Recovering a failed or incomplete join¶
A join can stall partway: a wrong token, an unreachable CP, or a name collision leaves the new host short of a promoted voter. Recovery depends on how far the join got.
Cluster CA not yet on disk. If the join failed before fetching the cluster
CA (wrong token, CP unreachable, name collision rejected at /v1/cluster/join),
re-run otherix-api join with a corrected token. The helper detects that the
cluster CA is not yet on disk, re-applies the config, and restarts the daemon
automatically - no manual cleanup.
Cluster CA fetched but etcd never initialized (partial join). If the cluster
CA was already written but the etcd member never initialized, the daemon logs a
clear "partial join" message naming the files to remove. Remove the cluster CA
(/var/lib/otherix/ca/cluster-ca.crt and cluster-ca.key) and the etcd data
dir (/var/lib/otherix/etcd), then re-run join with a FRESH token - the
original is single-use and already consumed.

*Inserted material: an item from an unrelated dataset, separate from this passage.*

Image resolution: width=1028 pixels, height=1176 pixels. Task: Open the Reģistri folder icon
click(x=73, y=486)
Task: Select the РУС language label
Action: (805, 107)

Abandoned join left a dangling learner. A join that registered the new
replica as an etcd learner but never completed leaves a non-voting learner in
the cluster. It does not affect quorum, but it lingers. Find its id with
otherix cluster member list and evict it with
otherix cluster member remove <id> before retrying the join on a different
host.
Step 3 - confirm quorum. Once the new replica has promoted to a voter:
The cluster_join: YAML block shown above is the equivalent manual edit for
IaC-templated deployments - the wrappers exist for convenience and do not
replace the config-driven path.
Learner registration and auto-promotion¶
When a join node calls /v1/cluster/join, the existing replica registers the
joiner's peer URL as an etcd learner - a non-voting member that replicates the
log without affecting quorum until it has caught up. Every replica runs an
always-on promote loop (a ~15s tick) that promotes any caught-up learner to a
full voter automatically. There is no operator promote step. Watch the voter
count converge with:
The joiner is safe to restart: once its etcd data dir has a write-ahead log, etcd
recovers membership from the WAL and the node rejoins without re-reading
initial_cluster.
Quorum and sizing¶
etcd needs a majority of voters to commit a write. Size for the failures you want to survive:
| Voters | Tolerates down | Notes |
|---|---|---|
| 1 | 0 | single mode, no redundancy |
| 3 | 1 | Recommended HA minimum |
| 5 | 2 | Larger clusters |
Always run an odd number of voters. An even count adds a member without
improving fault tolerance (4 voters still tolerate only 1 down) and widens the
quorum. Grow one member at a time and let each promote to voter (watch
/v1/cluster/members) before adding the next - etcd settle-gates membership
changes and rejects a second change until the cluster has stabilized.
If a majority of voters is lost, the cluster stops accepting writes until enough members return. Recover by restarting the down replicas (their data dirs let them rejoin); if their data is gone, restore from a snapshot - see Backups.
Reference smoke¶
make smoke-ha runs three real otherix-api processes on loopback, grows a
single node to a 3-voter cluster entirely through the self-driving join +
auto-promote path (no manual etcd calls), then asserts replication, survives a
1-of-3 partition, and heals on restart. It is the executable reference for the
flows on this page and runs with no Docker and no Lima.